Nevertheless, the ultimate goal is to specify a DSL by which the package author can convert its functions to a unified interface by only specifying some general rules (in a text file bundled with the package for instance). This would allow the package author to separate the need to conform with a unified interface from writing the packages however is seen best. Nevertheless, hard-codded values can’t be changed or passed down obviously, and would still require upstream fixes.

The %->% pipem Operator

This operator facilitates chaining instructions without explicitly writing the magrittr pipe. Additionally, it allows for intermediate values to be kept and used later down the chain of instructions. For instance, consider the case where we want to compute abs(vec^3) * (sum(vec^2) + 1) sequentially, instead of using a single function:

c(-4, 9, -3, 12) %->% {
  (function(x) {
    x^2
  })()
  vec2 <- .
  (function(x) {
    abs(x^3) + sum(vec2) + 1
  })()
}
#> [1]    4347  531692     980 2986235

Another convenience of this operator is that one can simply comment out the remaining lines for debugging purposes, without having to write an extra identity() for instance.

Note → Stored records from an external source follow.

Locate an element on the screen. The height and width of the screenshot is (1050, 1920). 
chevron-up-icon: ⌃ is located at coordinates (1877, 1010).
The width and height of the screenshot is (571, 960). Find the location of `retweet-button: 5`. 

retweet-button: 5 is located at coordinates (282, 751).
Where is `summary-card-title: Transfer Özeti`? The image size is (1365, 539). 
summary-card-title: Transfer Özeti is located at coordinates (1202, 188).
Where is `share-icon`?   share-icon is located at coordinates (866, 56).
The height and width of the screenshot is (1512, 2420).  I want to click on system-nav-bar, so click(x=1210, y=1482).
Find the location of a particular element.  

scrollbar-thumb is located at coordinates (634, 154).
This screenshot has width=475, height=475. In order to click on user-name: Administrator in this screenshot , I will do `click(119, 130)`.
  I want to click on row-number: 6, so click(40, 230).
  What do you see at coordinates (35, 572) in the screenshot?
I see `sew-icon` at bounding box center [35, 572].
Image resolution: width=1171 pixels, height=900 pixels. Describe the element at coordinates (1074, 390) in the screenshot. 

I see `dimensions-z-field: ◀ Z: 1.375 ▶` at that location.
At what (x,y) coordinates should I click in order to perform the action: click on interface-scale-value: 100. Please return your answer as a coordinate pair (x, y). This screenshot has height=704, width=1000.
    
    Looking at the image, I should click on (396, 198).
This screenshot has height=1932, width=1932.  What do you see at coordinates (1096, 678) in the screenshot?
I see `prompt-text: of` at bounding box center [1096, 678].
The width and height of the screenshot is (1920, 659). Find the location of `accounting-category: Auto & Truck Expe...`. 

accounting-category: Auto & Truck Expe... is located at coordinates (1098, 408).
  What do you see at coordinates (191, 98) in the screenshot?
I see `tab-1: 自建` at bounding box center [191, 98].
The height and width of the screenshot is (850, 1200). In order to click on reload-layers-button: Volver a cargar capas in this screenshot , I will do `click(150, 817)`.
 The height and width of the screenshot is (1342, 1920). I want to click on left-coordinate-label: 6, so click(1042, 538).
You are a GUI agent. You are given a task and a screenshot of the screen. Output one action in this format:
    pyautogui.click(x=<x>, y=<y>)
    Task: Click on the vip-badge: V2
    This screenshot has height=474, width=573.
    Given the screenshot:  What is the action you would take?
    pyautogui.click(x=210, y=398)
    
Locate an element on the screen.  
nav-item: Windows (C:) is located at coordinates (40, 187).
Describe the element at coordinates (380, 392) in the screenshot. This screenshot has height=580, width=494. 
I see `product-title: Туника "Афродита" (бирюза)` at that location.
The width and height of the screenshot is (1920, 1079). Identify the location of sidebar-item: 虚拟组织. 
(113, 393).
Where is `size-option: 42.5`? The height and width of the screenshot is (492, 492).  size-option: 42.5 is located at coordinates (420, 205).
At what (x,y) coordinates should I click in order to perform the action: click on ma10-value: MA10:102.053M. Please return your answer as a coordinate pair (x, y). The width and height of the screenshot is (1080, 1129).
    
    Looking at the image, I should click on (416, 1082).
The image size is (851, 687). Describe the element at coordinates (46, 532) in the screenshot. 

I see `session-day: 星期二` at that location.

Note that since the operator treats symbols specially, functions with single arguments should be in the form func() and not just func. This is a best practice in the original magrittr pipe as well in any case.

The %to% Operator

This operator facilitates a different issue that arises quite often in model building. And that is requiring multiple results from the same object. Example:

modelfit <- lm(y ~ x, data = mydf)
(res <- summary(modelfit) %to% {
  rsquared ~ .$r.squared
  adjrsquared ~ .$adj.r.squared
  residuals ~ .$residuals
  pval ~ coef(.)[, "Pr(>|t|)"]
  termsof ~ .$terms
  callof ~ .$call
})
#> # A tibble: 1 × 6
#>   rsquared adjrsquared residuals pval      termsof   callof    
#>      <dbl>       <dbl> <I<list>> <I<list>> <I<list>> <I<list>> 
#> 1    0.512       0.443 <dbl [9]> <dbl [2]> <terms>   <language>

For instance, we can know the p-values now:

res$pval
#> [[1]]
#> (Intercept)           x 
#>  0.51285227  0.03011035

Comparing this with the result from broom::glance, one can see that the above approach is much more flexible.